▶ _TASK DIRECTIONS_:
How many lines in the listing below hold the word "agent"? Answer with the number only.

▶ _INFORMATION PROVIDED_:
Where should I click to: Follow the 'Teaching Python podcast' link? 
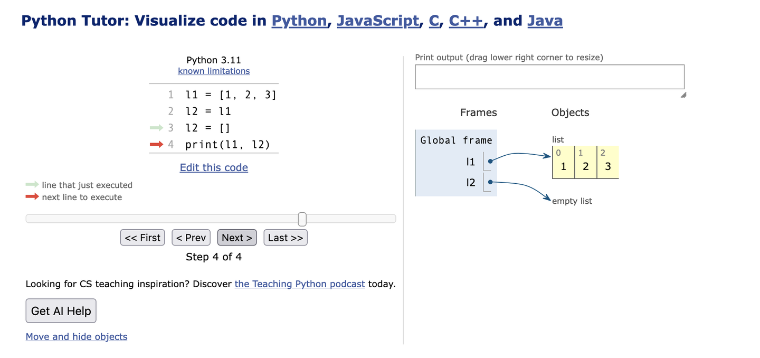tap(299, 284)
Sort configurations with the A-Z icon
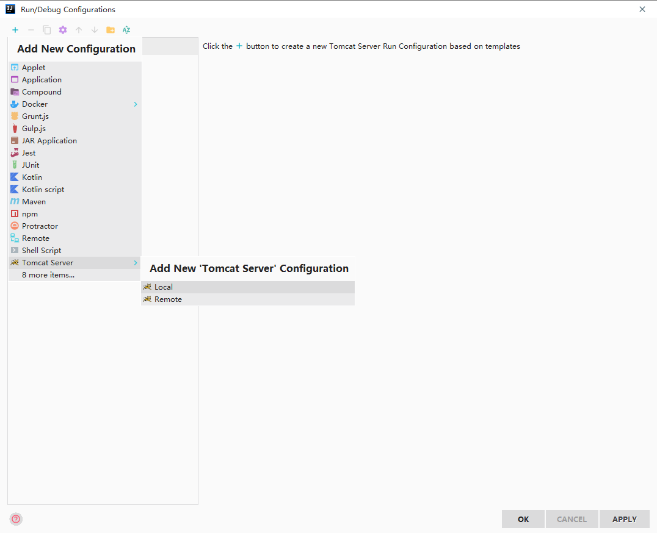This screenshot has height=533, width=657. click(x=126, y=30)
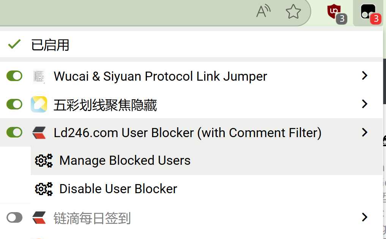Expand the 五彩划线聚焦隐藏 submenu arrow
The image size is (386, 239).
(x=365, y=104)
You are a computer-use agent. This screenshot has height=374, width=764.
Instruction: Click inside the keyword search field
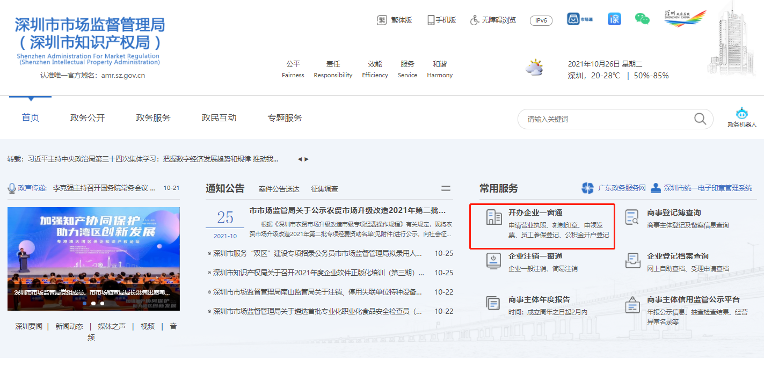(601, 119)
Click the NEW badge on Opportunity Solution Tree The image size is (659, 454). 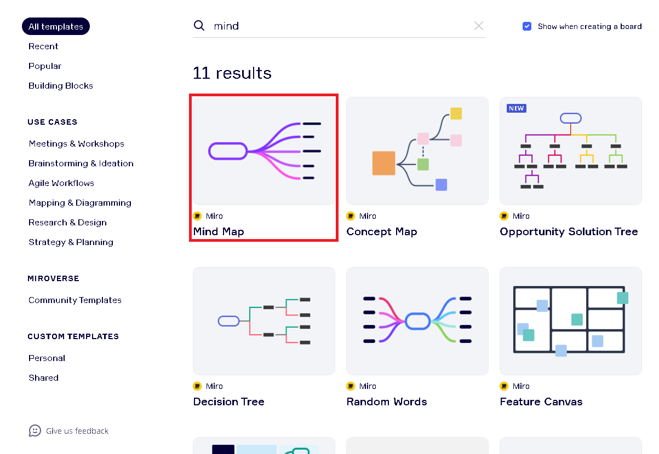click(516, 108)
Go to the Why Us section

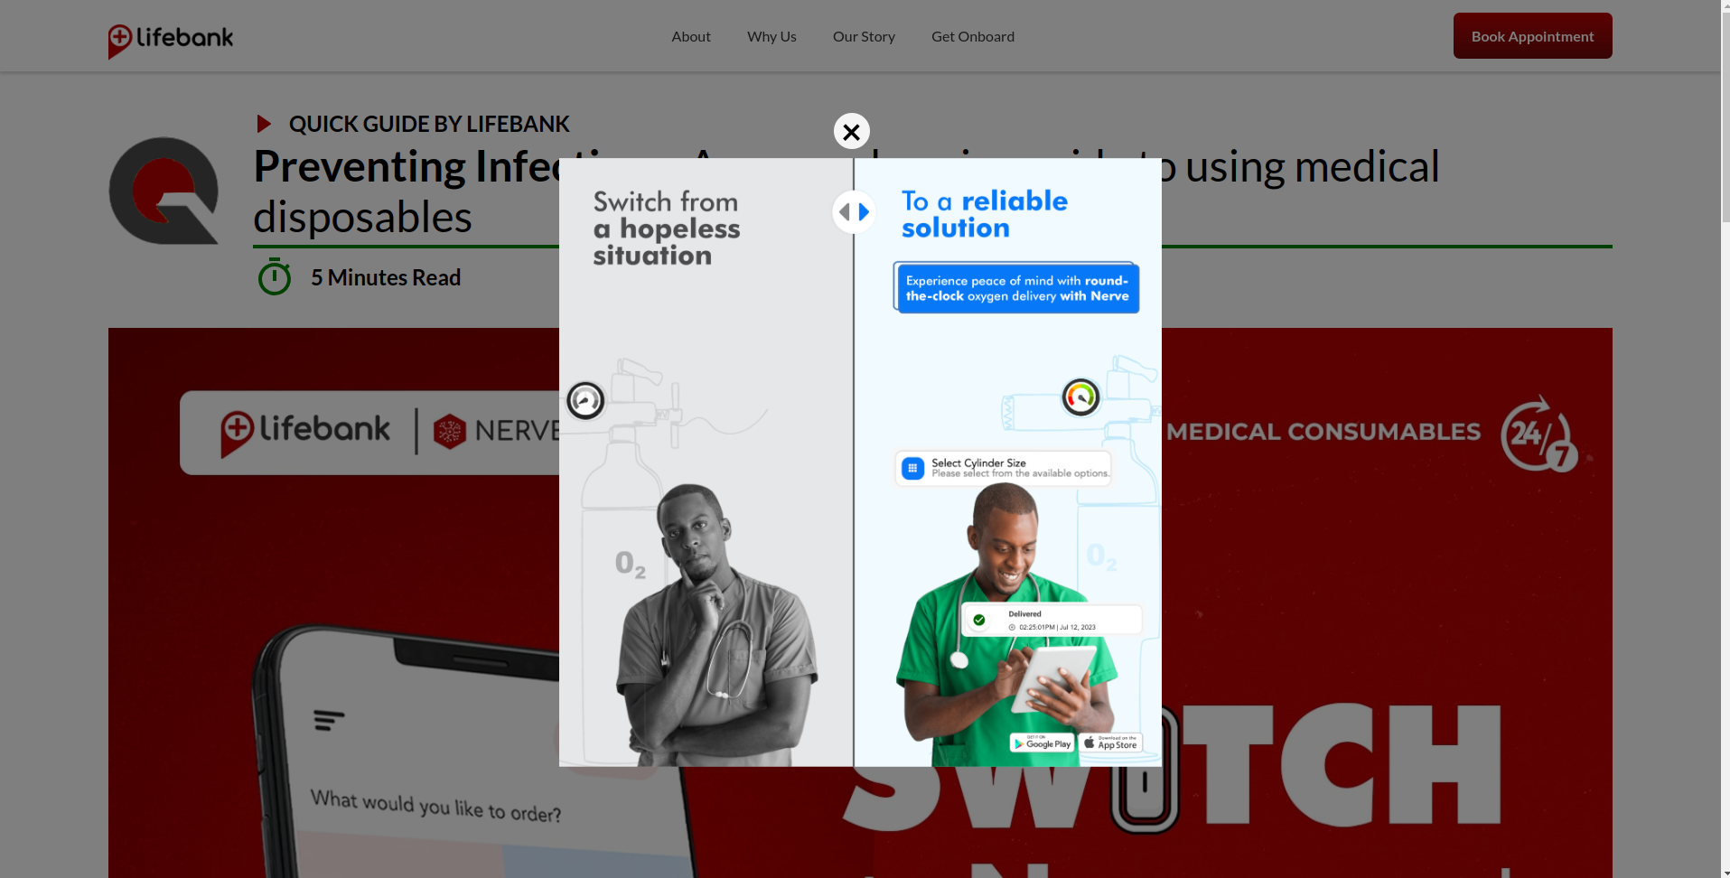(771, 36)
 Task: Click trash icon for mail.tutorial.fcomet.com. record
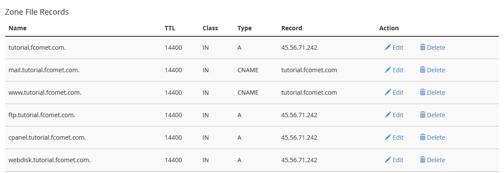(x=423, y=70)
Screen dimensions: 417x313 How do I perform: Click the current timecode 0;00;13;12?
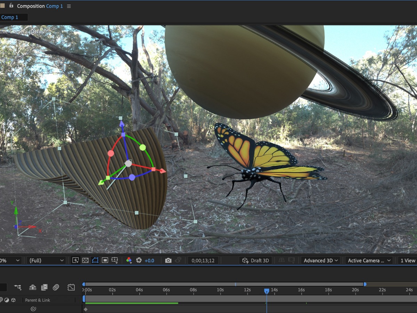pyautogui.click(x=203, y=260)
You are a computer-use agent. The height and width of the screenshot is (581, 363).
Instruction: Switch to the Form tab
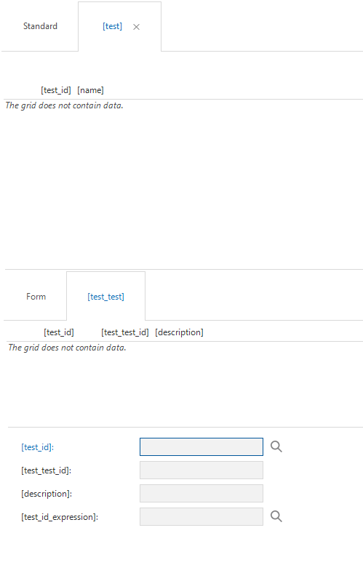[36, 297]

▶ _ANSWER_:
2